II. Voyons d’un peu plus près comment fonctionne cette technostructure archéologique ?
 
Affaire Lutèce. Ça part comme une fusée dans un article du Monde. Les archéologues auraient retrouvé la ville de Lutèce à Nanterre. Matthieu Poux est pour, Jean-Louis Brunaux contre. Où diable se trouve la « Lutèce gauloise » ? « Sincèrement, je n’en sais rien », répond Christian Goudineau, professeur au collège de France, titulaire de la chaire des Antiquités Nationales.
Que dit le militaire (un peu latiniste, auteur du présent article) ? L’oppidum (refuge) de Lutèce ne peut être que l’île de la cité. La ville de Lutèce ne peut être qu’à l’emplacement où l’on situe la ville dite gallo-romaine, de l’autre côté du fleuve, sur la rive gauche. César confirme si on le traduit correctement.

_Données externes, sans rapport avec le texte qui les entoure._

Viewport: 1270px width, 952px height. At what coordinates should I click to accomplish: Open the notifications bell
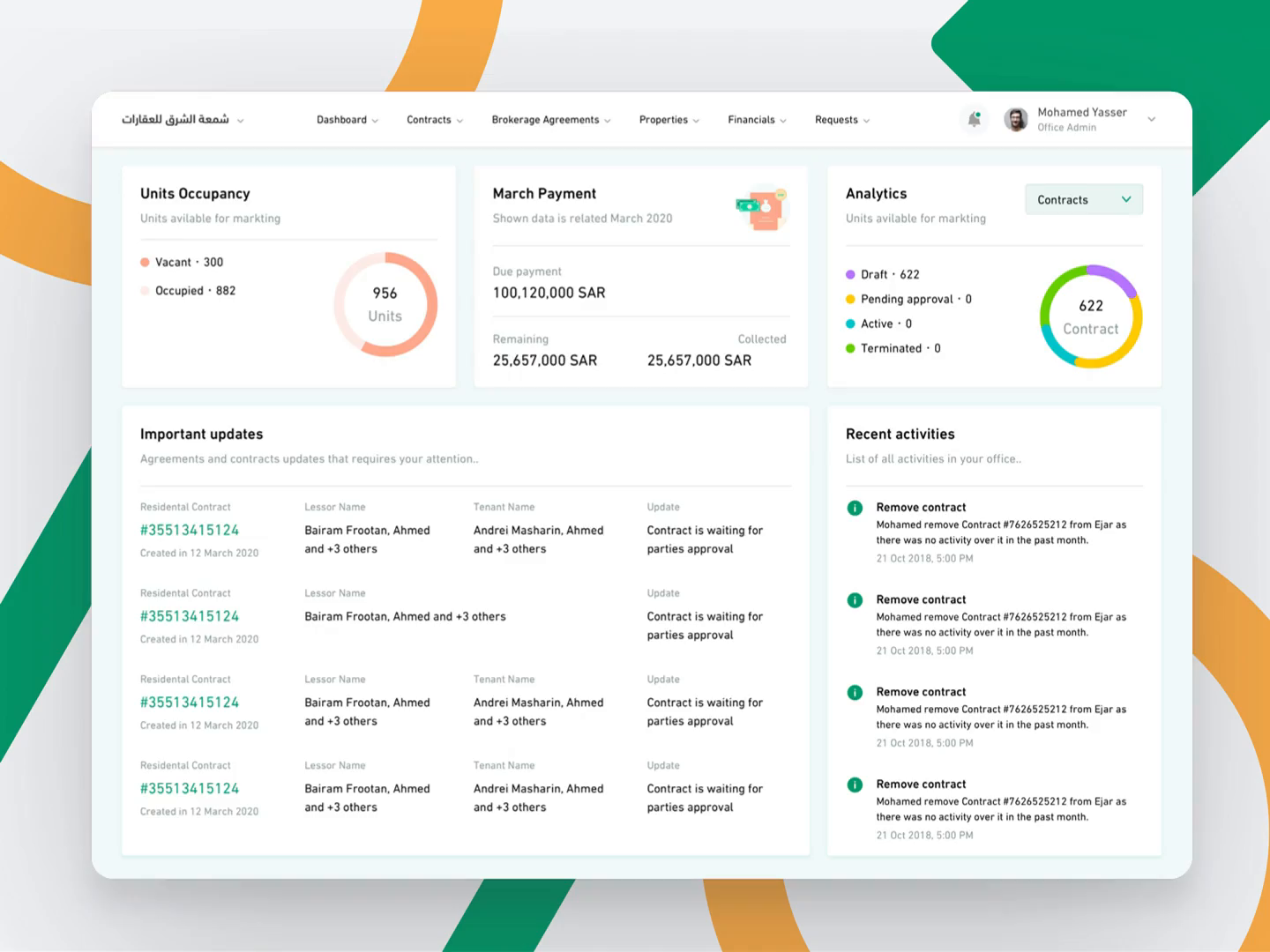click(x=974, y=119)
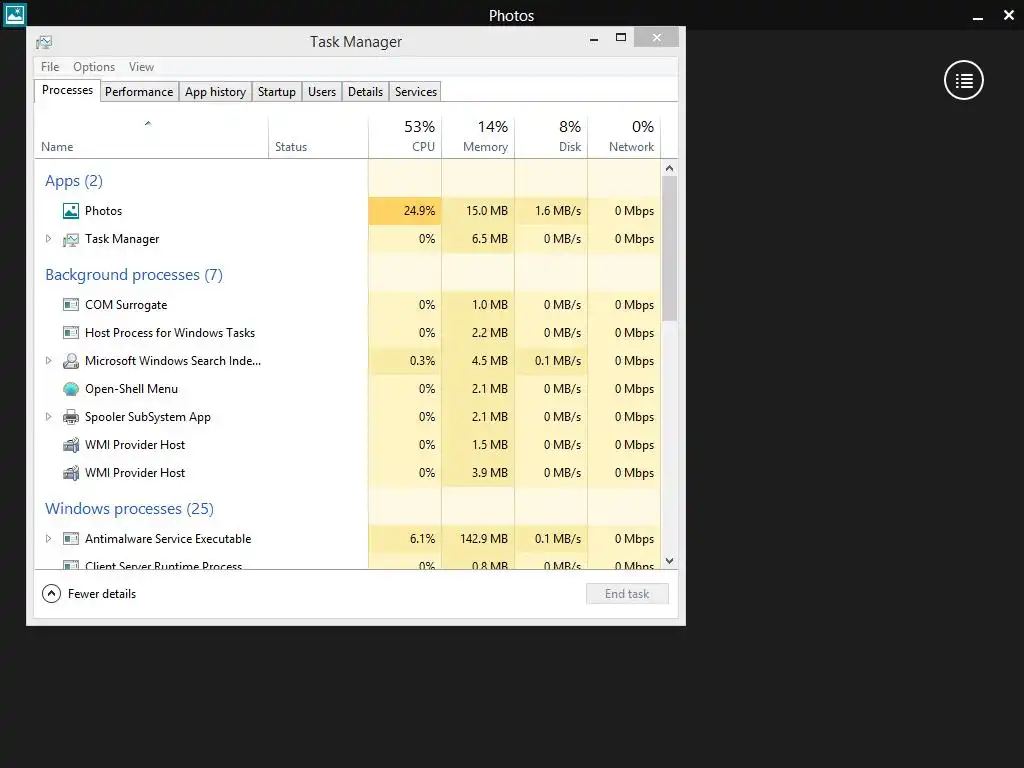Viewport: 1024px width, 768px height.
Task: Expand the Antimalware Service Executable entry
Action: pos(48,539)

Que dit l’archéologue ? Négatif ! On n’a trouvé aucune trace archéologique gauloise à l’emplacement où s’est installée la ville romaine (les Gaulois ne construisaient qu’en bois).
Que répond le militaire ? la ville dite gallo-romaine est la ville gauloise avec un plus (les Gaulois construisaient en pierre).
 
 Affaire Alésia. C’est dans le projet du futur muséoparc : visite et explication de ce qui reste de la ville dite gallo-romaine située sur le mont Auxois.
Que dit l’archéologue ? Pas de traces gauloises significatives à cet emplacement.
Que répond le militaire ? Ces ruines sont celles du village gaulois des Mandubiens (les Gaulois construisaient en dur). Le témoignage de César est formel.
 
Affaire bataille de cavalerie avant celle d’Alésia.
Que dit l’archéologue ? Qu’elle a eu lieu à Fains-les-Moutiers (Christian Goudineau)
Que dit le militaire ? Qu’elle a eu lieu à Noyers.
 
Affaire Gergovie.
Que dit l’archéologue ? Le plateau de Merdogne est l’oppidum de Gergovie dont parle César mais il n’est pas le seul oppidum (Vincent Guichard). Gergovie est à Corent ; il n’y a rien de gaulois à Merdogne (Matthieu Poux).
Que dit le militaire ? La ville de Gergovie sur une hauteur que décrit César est la ville du Crest sur l’éperon de la montagne de la Serre.
Que répond l’archéologue ? Non ! Les vestiges de la forteresse datent du Moyen-âge.
 
Affaire Uxellodunum.
Que dit l’archéologue ? Uxellodunum est à Puy d’Issolud (Christian Goudineau).
Que dit le militaire ? Uxellodunum est à Luzech.
 
Affaire Bibracte.
pour mémoire etc.
 
Que dit le ministre de la Culture ?
 
Il y a heureusement des archéologues dont les actions sont positives comme la mise au jour, sur le mont Lassois, d’une petite ville du premier âge du fer (820 à 450 ans avant J.C.) ce qui remet en question la thèse d’une Gaule qui n’aurait connu un début d’urbanisation qu’aux Ier/IIe siècle avant notre ère. Voyez mon article http://www.agoravox.fr/ecrire/?exec=articles&id_article=28189 et ma conclusion en forme d’espoir pour les jeunes archéologues :
 
"La recherche archéologique a encore de beaux jours devant elle".